Some of the film's critics have accused Spielberg of breaking faith, as it were, with his own people, because his film is critical of Israeli tactics. Not only does Munich question the practical use of assassination squads—Avner's team, by bribing various terrorist contacts, actually pumps Israeli money into the terrorist network, and some of Avner's "successes" create power vacuums that are filled by even worse villains like Carlos the Jackal—it also questions the moral justification for such squads. Carl suggests that the tactics used by the Israelis and the Palestinians may not be all that different in the end, and Robert protests that Jews are supposed to be "righteous," instead of sinking to their enemies' level.

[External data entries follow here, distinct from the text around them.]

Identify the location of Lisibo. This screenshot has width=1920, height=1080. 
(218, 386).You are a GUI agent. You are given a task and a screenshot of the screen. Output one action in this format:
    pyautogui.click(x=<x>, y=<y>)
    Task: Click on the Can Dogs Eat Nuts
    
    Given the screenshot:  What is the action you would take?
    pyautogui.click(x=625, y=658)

Bombs expert Robert (Mathiew Kassovitz, left), with Avner, at one point questions if the Mossad are sinking to the terrorists' level
These are troubling claims, since, as Jonas puts it, when counter-terrorists such as Avner and his team make a point of not targeting innocent civilians, there is as great a difference between terrorism and what they do as there is between war crimes and acts of war. But it would be wrong to say, as some have done, that the film, by raising these questions, is anti-Semitic. While the film is ambivalent on the question of whether Israel ought to exist, its critique of counter-terrorism is expressed in very Jewish terms, and the fact that it is the Jews who wrestle with their consciences actually reflects rather well on them. In contrast, the few Arab terrorists we meet never question their methods—methods which are, of course, much worse, even if the film isn't as clear on that point as it should be.